> [DATASET RECORDS]:

-- Opening Marker --

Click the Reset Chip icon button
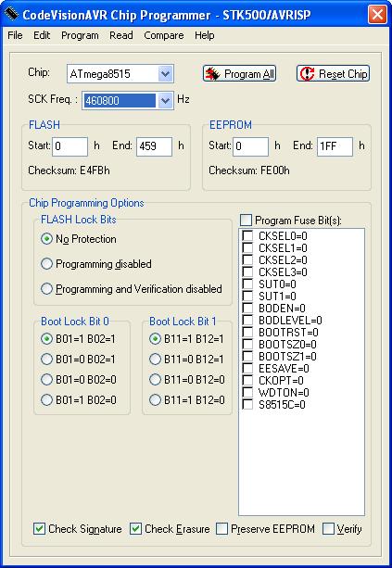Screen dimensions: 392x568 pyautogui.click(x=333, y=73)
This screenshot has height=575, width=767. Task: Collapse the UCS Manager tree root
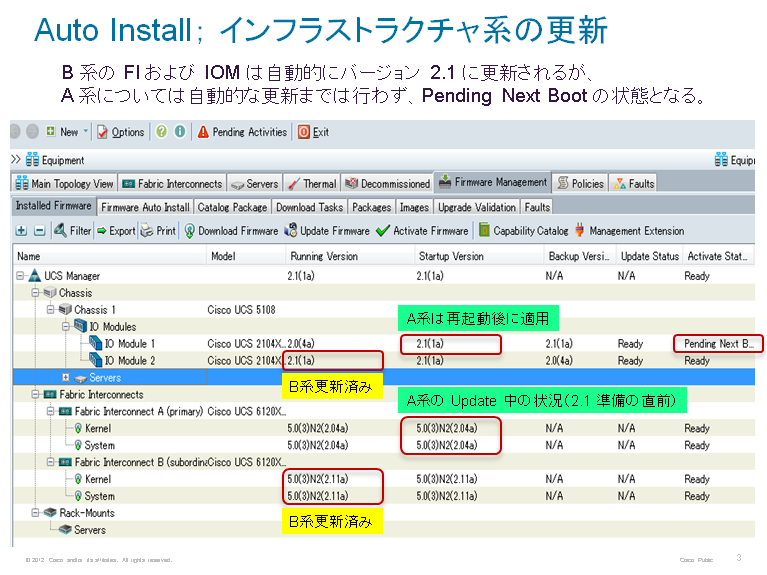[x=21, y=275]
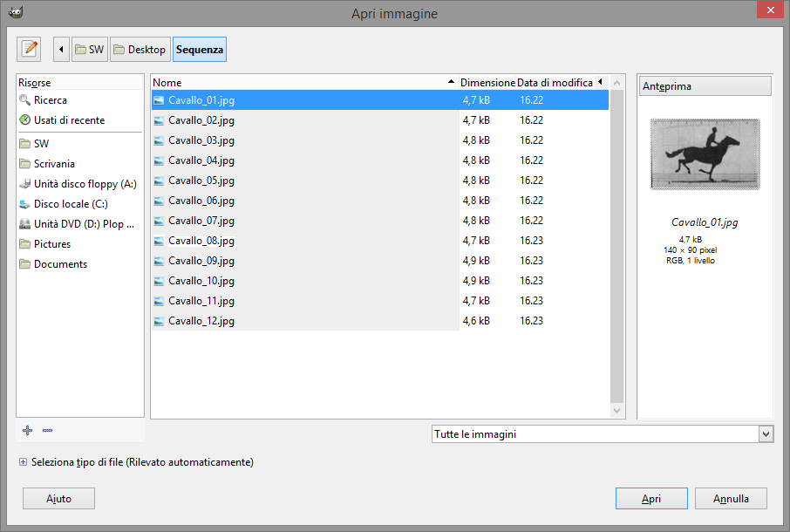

-- Closing Marker --
-- Opening Marker --

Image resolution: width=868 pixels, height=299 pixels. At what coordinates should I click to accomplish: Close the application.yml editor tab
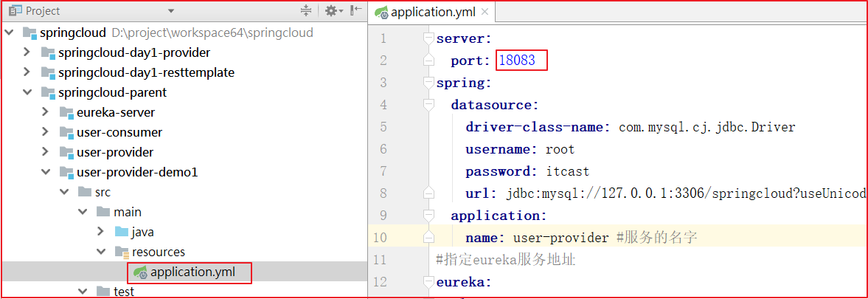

-- Closing Marker --
-- Opening Marker --

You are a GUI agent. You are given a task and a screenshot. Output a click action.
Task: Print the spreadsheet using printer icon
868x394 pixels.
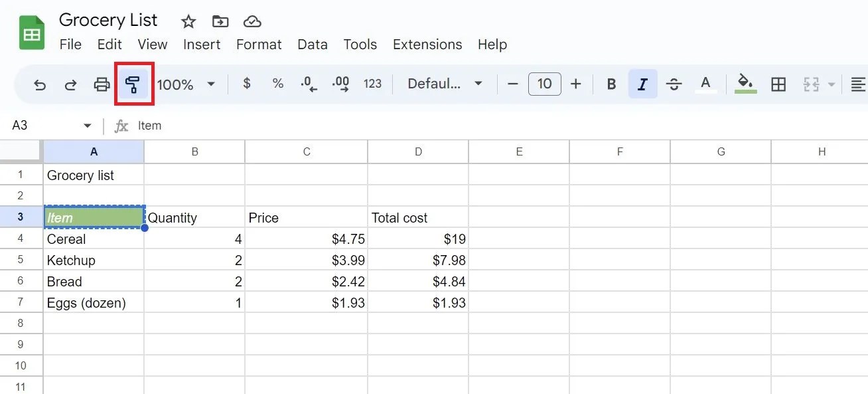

-- Closing Marker --

> [INSTRUCTIONS FOR THE TASK]:
The answer is to be one number: the count of lines in the entries containing the string "pixels".

> [SOLUTION FOR THIS TASK]:
2